LA CONCURRENCE DANS UNE FONCTION MONOPOLISTIQUE?
Bien que le gouvernement de l’Alberta prenne des mesures pour reprendre un certain contrôle dans le secteur de la production de gros, l’AUC envisage l’introduction éventuelle des forces du marché dans le réseau de distribution monopolistique.
Stimulée par les progrès technologiques, notamment en matière d’efficacité énergétique, de réponse à la demande, de ressources énergétiques décentralisées et de stockage de l’énergie, entre autres, l’AUC a dirigé un processus visant à évaluer en profondeur les répercussions que cette marche vers la modernisation aura sur le réseau de distribution de l’Alberta.
L’organisme de règlementation souhaite comprendre comment ces changements éventuels au réseau de distribution pourraient avoir une incidence sur les tarifs et les structures du marché.
Historiquement, l’AUC a assisté à l’introduction de nouvelles technologies, mais elles ont largement été examinées de façon fragmentée dans le cadre de diverses applications ponctuelles. Plutôt que d’examiner les technologies en vase clos, l’enquête évaluera le potentiel des nouvelles technologies, déterminera si et comment des marchés concurrentiels pourraient offrir ces technologies aux consommateurs et si les structures tarifaires actuelles devront évoluer pour appuyer la transition technologique.
L’enquête de l’AUC, annoncée à la fin de l’année dernière et dont la portée a été précisée le 29 mars 2019, vise à mieux comprendre la façon dont ces nouveaux investissements et changements opérationnels potentiels influeront sur l’approche règlementaire traditionnelle, notamment la planification du réseau, les structures tarifaires, les mécanismes de recouvrement des coûts et les incitatifs, et à obtenir des conseils à cet effet.
Il importe de noter que la Commission a élargi la portée initiale de l’enquête, passant d’un simple examen du réseau de distribution d’électricité à un examen des répercussions sur le réseau de distribution de gaz naturel.

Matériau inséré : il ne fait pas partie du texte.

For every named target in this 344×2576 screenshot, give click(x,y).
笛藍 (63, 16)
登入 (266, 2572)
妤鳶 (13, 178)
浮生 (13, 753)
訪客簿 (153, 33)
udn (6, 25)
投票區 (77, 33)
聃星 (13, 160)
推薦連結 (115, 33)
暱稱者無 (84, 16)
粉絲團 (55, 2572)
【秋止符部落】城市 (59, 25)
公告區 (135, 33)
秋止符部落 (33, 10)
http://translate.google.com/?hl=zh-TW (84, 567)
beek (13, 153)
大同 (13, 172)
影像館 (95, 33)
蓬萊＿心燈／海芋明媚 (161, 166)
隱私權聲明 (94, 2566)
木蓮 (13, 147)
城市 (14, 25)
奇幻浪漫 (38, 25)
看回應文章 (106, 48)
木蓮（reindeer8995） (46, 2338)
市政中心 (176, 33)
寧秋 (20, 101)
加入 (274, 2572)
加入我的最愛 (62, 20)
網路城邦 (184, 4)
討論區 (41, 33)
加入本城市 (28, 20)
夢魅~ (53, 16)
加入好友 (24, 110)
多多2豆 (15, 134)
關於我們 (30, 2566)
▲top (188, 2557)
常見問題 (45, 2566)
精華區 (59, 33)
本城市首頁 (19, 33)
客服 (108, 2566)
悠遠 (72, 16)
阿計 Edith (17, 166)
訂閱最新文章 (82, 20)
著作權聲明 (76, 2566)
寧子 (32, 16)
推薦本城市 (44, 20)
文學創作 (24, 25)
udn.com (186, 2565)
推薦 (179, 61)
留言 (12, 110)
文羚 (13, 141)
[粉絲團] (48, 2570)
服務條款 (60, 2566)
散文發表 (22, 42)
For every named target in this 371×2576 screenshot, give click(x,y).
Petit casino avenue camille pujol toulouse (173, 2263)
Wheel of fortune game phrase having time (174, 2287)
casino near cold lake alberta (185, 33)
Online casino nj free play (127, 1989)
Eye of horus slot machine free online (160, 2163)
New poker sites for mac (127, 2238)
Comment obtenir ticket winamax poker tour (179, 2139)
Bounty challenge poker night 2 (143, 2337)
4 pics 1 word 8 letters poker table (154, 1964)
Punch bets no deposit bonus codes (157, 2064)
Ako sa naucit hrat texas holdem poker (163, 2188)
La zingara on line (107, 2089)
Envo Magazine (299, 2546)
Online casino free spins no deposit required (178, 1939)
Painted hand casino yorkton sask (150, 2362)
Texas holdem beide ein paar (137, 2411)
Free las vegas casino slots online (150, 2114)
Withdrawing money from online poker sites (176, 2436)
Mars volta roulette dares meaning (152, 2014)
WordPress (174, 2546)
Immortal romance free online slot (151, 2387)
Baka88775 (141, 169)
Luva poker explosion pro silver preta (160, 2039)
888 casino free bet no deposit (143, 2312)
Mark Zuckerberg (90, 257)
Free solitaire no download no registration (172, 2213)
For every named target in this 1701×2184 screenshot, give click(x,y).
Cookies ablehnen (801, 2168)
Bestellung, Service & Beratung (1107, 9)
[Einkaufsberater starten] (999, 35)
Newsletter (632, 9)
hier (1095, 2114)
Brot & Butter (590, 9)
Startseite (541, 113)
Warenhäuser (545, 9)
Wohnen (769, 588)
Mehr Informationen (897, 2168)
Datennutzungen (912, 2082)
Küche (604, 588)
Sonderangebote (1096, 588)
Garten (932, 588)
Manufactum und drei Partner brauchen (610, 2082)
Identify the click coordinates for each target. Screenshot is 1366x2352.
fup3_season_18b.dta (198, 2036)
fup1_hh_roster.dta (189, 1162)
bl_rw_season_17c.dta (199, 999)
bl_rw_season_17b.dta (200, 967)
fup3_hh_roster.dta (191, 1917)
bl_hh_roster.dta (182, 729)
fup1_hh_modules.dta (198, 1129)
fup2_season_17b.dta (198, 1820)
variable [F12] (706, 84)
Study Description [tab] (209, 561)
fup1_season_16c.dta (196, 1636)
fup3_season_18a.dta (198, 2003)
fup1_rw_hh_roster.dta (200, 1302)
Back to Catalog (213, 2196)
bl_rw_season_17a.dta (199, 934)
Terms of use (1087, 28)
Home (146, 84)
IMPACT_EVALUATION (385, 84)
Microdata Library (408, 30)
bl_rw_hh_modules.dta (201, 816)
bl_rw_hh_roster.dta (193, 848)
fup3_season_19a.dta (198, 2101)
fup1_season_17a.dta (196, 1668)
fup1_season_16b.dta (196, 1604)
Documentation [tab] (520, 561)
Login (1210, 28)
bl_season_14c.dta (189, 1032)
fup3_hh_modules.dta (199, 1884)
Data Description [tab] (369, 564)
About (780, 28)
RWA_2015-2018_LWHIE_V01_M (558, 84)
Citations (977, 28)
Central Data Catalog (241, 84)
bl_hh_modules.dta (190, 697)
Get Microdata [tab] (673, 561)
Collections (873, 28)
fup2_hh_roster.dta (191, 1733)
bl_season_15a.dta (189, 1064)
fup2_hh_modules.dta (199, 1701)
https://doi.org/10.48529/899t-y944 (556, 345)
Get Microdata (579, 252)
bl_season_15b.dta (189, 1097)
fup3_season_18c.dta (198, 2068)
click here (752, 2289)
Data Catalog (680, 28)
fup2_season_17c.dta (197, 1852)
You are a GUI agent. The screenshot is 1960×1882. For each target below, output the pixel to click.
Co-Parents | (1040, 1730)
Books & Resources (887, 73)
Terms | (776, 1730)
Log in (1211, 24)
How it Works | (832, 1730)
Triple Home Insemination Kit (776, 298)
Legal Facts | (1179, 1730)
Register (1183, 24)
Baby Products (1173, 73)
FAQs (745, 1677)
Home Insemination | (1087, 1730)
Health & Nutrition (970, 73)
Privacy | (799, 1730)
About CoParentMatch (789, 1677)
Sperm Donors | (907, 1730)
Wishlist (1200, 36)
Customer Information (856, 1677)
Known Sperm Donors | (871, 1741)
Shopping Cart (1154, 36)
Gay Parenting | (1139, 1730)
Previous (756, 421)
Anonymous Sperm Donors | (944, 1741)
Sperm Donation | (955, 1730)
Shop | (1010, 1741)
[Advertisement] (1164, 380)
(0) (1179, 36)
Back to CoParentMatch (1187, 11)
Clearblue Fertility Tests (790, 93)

L’enquête a été divisée en trois modules : un examen de la technologie, un examen des modèles de prestation et des structures de marché et, enfin, un examen des répercussions sur les structures tarifaires. L’AUC terminera le premier module à l’automne 2019 et prévoit publier son rapport d’enquête au début de 2020.
Il importe également de noter que la Commission ne prendra aucune décision finale dans le cadre de ce processus. Les travaux mèneront plutôt à une série de procédures futures visant à examiner les changements à apporter aux structures tarifaires, à la conception des tarifs et aux modalités de service des services publics.
CONCLUSION
Le réseau électrique de l’Alberta évolue. La clé à cette évolution est de comprendre quels éléments fonctionnels du réseau peuvent être confiés à des marchés concurrentiels et lesquels doivent être considérés comme des fonctions monopolistiques. Paradoxalement, l’évolution en Alberta tend à introduire un contrôle plus central dans ce qui était autrefois une fonction intrinsèquement concurrentielle, tout en introduisant potentiellement des forces concurrentielles dans ce qui était une fonction intrinsèquement monopolistique.
- Electric Utilities Act, SA 2003, c E-5.1.
- Capacity Market Regulation, Alta Reg 260/2018.